Some have proposed prohibiting companies that do business with the city from making campaign contributions. This sounds like good policy on its face, but doing so would further incentivize donations from individuals who are involved in the business. An example of this abuse would be a candidate who commits to not taking his or her $500 from the Trump Organization, but quietly takes money from Eric, Don Jr, Ivanka, Jared and Tiffany, for a total of $2,500, none of which would captured as a contribution from a business entity under current law. This is why the additional mandatory disclosure requirements I am proposing are absolutely necessary.
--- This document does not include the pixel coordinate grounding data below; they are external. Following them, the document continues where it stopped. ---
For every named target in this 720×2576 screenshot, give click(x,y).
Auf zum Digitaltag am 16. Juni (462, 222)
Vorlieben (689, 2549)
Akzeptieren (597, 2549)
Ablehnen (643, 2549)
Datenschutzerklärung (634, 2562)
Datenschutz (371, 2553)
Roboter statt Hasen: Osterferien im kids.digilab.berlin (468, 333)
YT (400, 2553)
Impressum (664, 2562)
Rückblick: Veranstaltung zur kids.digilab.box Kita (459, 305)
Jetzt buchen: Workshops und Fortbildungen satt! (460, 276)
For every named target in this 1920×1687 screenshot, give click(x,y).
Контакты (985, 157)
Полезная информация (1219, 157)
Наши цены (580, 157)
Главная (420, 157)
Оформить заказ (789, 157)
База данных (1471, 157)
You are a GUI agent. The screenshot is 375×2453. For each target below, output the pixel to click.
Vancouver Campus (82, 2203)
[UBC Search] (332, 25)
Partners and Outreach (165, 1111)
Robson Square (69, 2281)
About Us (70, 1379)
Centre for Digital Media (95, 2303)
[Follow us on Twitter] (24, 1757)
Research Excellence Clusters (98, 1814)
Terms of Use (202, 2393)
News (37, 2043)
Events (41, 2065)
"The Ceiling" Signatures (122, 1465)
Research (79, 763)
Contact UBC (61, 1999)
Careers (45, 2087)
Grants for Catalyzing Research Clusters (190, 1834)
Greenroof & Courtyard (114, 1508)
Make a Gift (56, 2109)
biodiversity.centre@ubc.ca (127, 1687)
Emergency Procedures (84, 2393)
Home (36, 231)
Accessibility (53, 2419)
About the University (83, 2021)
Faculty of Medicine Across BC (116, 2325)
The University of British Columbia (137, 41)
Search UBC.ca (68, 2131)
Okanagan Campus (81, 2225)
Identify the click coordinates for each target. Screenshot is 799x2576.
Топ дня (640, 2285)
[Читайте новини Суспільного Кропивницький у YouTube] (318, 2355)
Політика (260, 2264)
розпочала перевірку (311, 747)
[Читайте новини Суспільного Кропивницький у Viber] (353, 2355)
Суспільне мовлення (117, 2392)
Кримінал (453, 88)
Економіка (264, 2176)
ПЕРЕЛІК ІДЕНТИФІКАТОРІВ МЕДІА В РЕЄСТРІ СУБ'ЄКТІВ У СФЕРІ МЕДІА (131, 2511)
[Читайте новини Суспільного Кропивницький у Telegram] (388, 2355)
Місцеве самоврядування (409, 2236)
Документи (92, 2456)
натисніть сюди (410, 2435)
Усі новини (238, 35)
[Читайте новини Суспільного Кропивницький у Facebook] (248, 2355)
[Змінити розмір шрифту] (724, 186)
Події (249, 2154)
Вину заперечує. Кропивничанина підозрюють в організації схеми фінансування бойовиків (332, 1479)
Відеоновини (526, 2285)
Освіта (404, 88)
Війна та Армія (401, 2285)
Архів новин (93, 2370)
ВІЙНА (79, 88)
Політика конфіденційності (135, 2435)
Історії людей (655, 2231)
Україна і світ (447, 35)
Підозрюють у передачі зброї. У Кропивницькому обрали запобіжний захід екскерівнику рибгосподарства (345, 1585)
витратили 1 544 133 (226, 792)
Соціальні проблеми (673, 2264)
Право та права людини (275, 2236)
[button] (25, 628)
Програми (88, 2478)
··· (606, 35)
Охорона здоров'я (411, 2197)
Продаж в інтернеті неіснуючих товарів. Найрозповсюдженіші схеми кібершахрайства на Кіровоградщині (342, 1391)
It’s simple: voters deserve easy access to information about any individual donor who is seeking to conduct meaningful business in their community, because these people wield as much influence on Councilmembers as their businesses, if not more so. Most of these people do not live in DC, so understanding who they are and why they might be donating is the least we should be doing if we truly care about reforming our campaign finance laws and returning influence to the people, where it belongs. We cannot by law prohibit donations from these individuals, but courts have held that we can require transparency by making disclosure of their donations and business relationships mandatory. 

Absent some deterrent that would keep DC Councilmembers from taking tens of thousands of dollars from business owners and executives without paying a political price for doing so, our system encourages pay-for-play politics. Mandatory disclosure would not prohibit politicians from taking money from business interests, but it will give voters a fighting chance to understand who is trying to influence our elections, and decide whether they’re ok with it.

Increased transparency is in the best interest of our community and our government, so it’s time to elect leaders who will truly support reforms that get us there. Truly progressive cities have already implemented these disclosure requirements, so there is no reason for further delay in DC if our elected officials are truly interested in reforming our campaign finance laws so they work for the people of our city.